TASK STATEMENT:
Write out, word for word, the part of the Epson printer forum thread below between "In the mean" and "joecrow (Oct 8, 2001)", inclusive.

Ok, asking for serial support IS a little much.... Mac's haven't shipped with serial ports since the first revision of the G3 B/W towers. I think it is safe at this point to say that serial is dead and we can move on. No other hardware manufacturer is supporting serial, why should epson (does X itself even support serial connections?) We have more than enough to gripe about against epson, that serial......well aint that big a deal.


I like how mac users are all quick to tar and feather epson and adobe, but no one has heard a peep out of Macromedia since freehands' release. Where are their annonced ship dates and products and demos of said products,etc?


Nick


----------



## csoledade (Oct 7, 2001)

Epson sold expensive (read $500 dollar) printers with ethernet connectivity via optional ($100) Axis 1440 printservers. A fine example is the Sytlus Photo EX. These printers should be supported in OS X!

The printserver should be supported in X!

C.


----------



## gr8tfly (Oct 7, 2001)

I'm hoping the upcoming Epson 1280 driver for native OS-X support will support AppleTalk or LPR so I can use my AXIS print server natively.

In the mean time, I'm able to print just fine from Classic using the AXIS print server to my 1280 Epson. Although it'd be nice to print directly from OS-X, most of the serious printing I do is from Photoshop anyway. If I do need to print from OS-X, I just create a LaserWriter printer, then output directly to PDF (nice feature under "Output..." option). Then print it using Classic Acrobat Reader.


----------



## joecrow (Oct 8, 2001)

Well, after a few emails, and about one weeks time, I finally heard back from Epson about support for the Stylus COLOR 800 (not mentioned in their statement on drivers).  Anyway, they said a big fat "NO".  They then refered me to a 800 number if I had further questions.

So, I suggest that if your Epson printer is NOT on the list, write them an email, call 'em up, whatever.  Just let Epson know that you're not satisified.  Maybe if enough people complain, something will happen (and not necessarily for my printer =(, but who cares ).

-JoeCrow


----------



## TommyWillB (Oct 8, 2001)

> _Originally posted by oldmac _
> *Great news! Following is a copy of the e-mail I received today from Epson,  in response to one I sent them yesterday...
> 
> |-------------------------+-------------------------|
> ...


I'm not clear if this would include the 900N, which is the more expensive ethernet version. I love it because I have two Mac's and a PC all connected to this.





> _Originally posted by csoledade _
> *Epson sold expensive (read $500 dollar) printers with ethernet connectivity via optional ($100) Axis 1440 printservers...The printserver should be supported in X!
> C. *


Yes it "should"... and I guess I'll know for sure sometime around November 5th.


----------

RECORDED INFORMATION:

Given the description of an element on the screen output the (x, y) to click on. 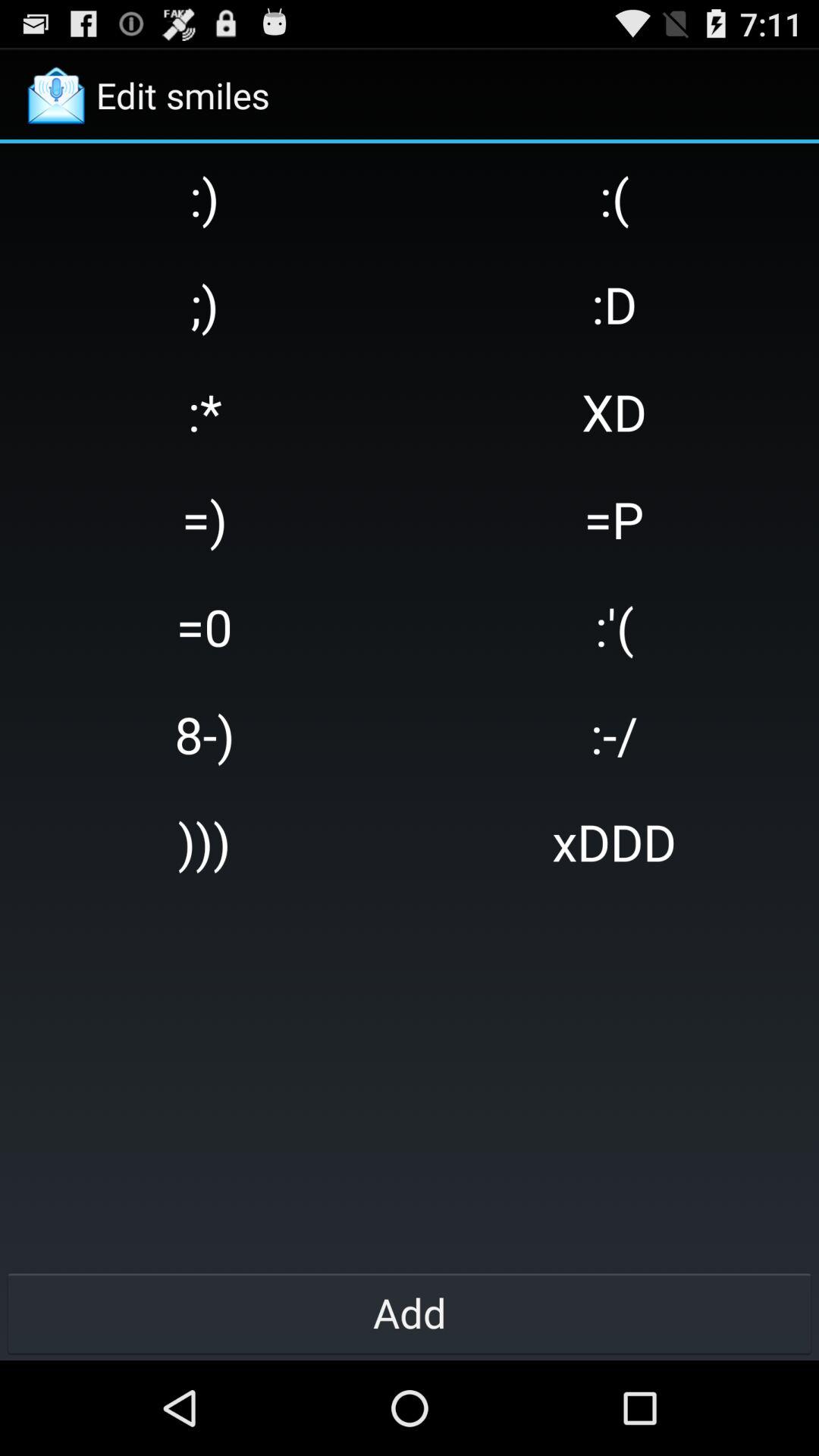
press add (409, 1312)
Given the description of an element on the screen output the (x, y) to click on. 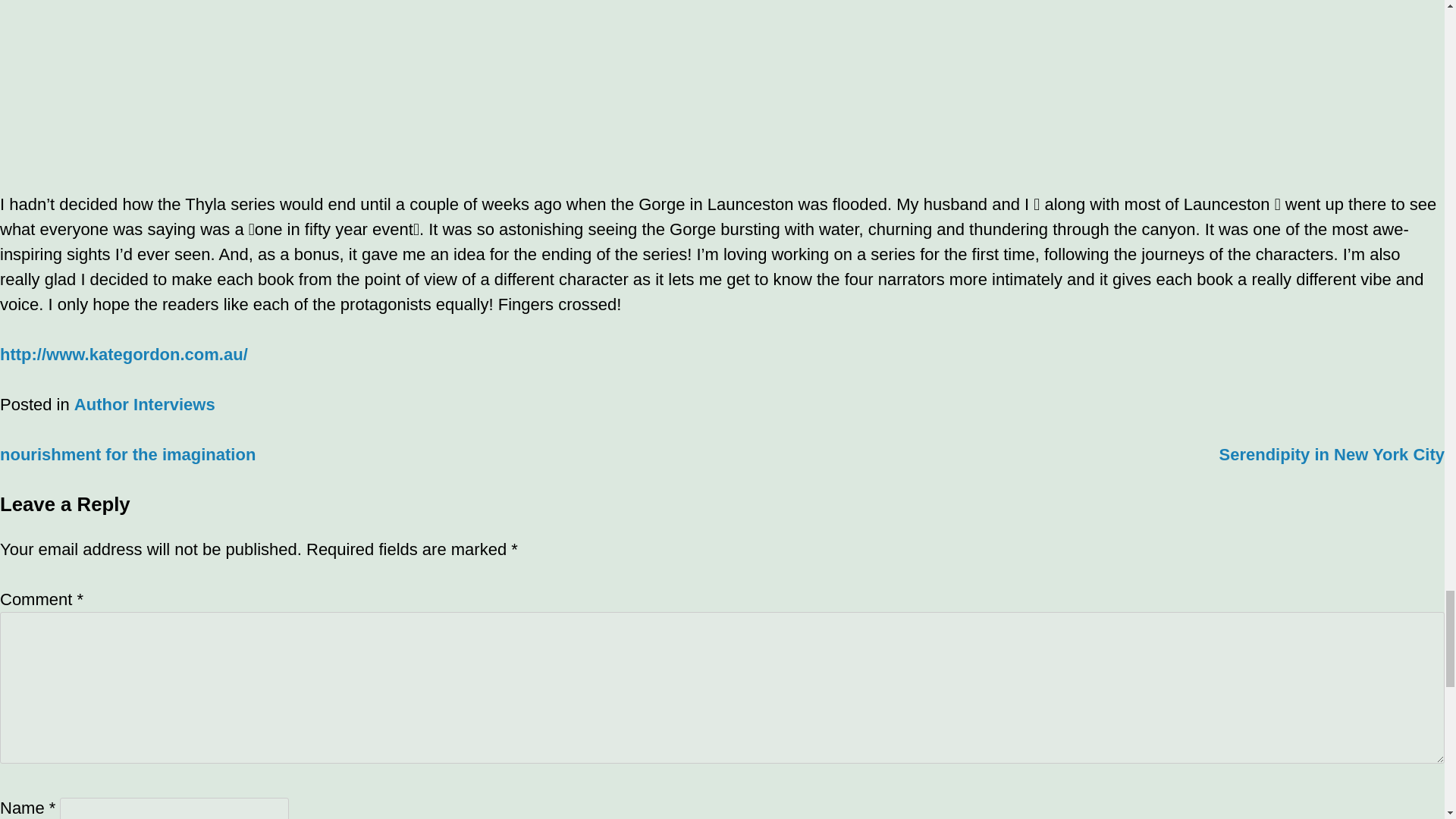
nourishment for the imagination (128, 454)
Author Interviews (144, 404)
Given the description of an element on the screen output the (x, y) to click on. 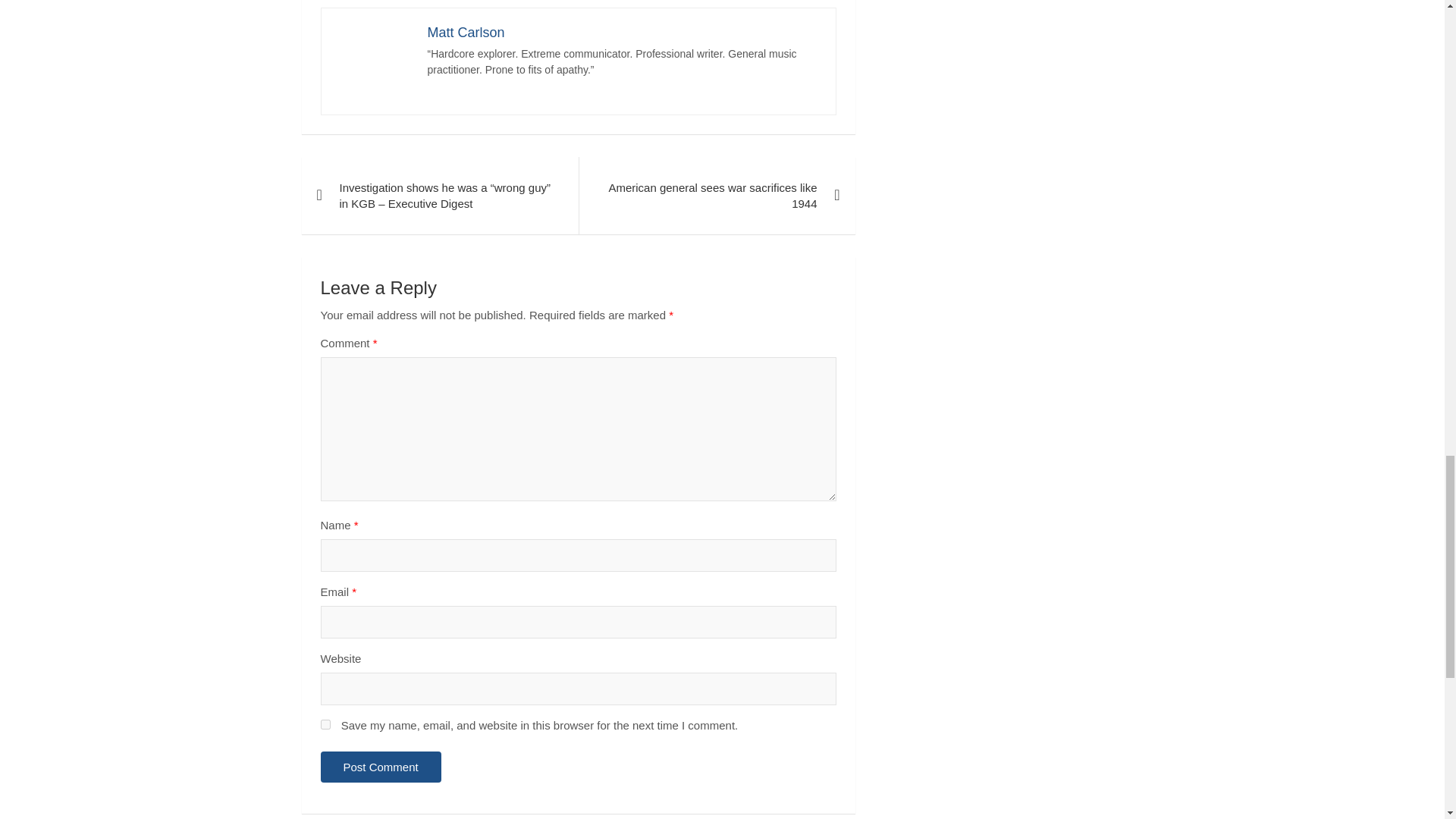
Post Comment (380, 766)
Post Comment (380, 766)
yes (325, 724)
American general sees war sacrifices like 1944 (716, 195)
Matt Carlson (466, 32)
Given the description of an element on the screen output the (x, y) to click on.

EXERCISE SOLUTION:
In the mean time, I'm able to print just fine from Classic using the AXIS print server to my 1280 Epson. Although it'd be nice to print directly from OS-X, most of the serious printing I do is from Photoshop anyway. If I do need to print from OS-X, I just create a LaserWriter printer, then output directly to PDF (nice feature under "Output..." option). Then print it using Classic Acrobat Reader.


----------



## joecrow (Oct 8, 2001)